→ **EXERCISE DIRECTIONS**: Filter the data below for the string "menu" and copy each matching line.

→ **INPUT DATA**:
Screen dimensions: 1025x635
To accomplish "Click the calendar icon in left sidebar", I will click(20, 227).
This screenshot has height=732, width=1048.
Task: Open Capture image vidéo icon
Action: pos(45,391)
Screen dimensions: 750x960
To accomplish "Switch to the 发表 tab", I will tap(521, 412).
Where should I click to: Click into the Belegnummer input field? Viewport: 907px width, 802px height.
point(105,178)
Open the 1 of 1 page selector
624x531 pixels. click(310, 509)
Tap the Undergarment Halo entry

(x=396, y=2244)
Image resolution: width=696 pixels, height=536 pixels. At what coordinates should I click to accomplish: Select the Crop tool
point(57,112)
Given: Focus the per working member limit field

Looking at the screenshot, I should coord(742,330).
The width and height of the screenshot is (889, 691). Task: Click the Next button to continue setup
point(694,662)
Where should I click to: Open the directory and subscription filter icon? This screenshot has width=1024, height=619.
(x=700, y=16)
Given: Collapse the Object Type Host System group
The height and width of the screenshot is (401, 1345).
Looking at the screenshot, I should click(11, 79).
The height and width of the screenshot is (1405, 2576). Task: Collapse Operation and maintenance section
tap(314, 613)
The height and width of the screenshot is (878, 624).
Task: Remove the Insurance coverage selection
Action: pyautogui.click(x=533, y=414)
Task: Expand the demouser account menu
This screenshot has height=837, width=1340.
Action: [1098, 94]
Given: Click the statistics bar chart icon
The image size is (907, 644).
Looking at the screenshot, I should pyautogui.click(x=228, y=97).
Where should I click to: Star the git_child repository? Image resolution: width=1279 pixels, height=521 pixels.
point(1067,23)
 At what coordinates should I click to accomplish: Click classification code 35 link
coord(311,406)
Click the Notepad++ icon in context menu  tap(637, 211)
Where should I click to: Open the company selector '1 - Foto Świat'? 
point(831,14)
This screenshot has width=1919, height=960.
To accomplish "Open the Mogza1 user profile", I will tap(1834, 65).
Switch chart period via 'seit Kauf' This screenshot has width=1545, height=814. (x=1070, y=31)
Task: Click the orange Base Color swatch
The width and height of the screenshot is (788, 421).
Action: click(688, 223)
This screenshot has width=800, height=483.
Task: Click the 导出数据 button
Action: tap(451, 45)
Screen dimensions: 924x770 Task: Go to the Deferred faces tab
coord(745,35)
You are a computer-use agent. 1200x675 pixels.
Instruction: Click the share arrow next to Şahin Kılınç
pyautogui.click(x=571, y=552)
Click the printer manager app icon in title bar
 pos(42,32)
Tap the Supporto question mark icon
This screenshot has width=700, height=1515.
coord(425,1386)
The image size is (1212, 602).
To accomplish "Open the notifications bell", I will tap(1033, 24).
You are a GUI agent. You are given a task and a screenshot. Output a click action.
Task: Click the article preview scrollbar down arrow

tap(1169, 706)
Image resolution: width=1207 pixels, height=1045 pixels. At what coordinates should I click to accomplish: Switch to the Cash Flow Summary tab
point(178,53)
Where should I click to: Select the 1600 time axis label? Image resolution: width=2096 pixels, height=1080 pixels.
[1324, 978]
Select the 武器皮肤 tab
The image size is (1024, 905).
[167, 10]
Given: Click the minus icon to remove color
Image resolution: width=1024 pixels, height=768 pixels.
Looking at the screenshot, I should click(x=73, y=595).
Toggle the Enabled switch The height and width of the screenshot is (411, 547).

→ **REPLY TO THE EXERCISE**:
Task: Expand the demouser account menu
Click the Notepad++ icon in context menu  tap(637, 211)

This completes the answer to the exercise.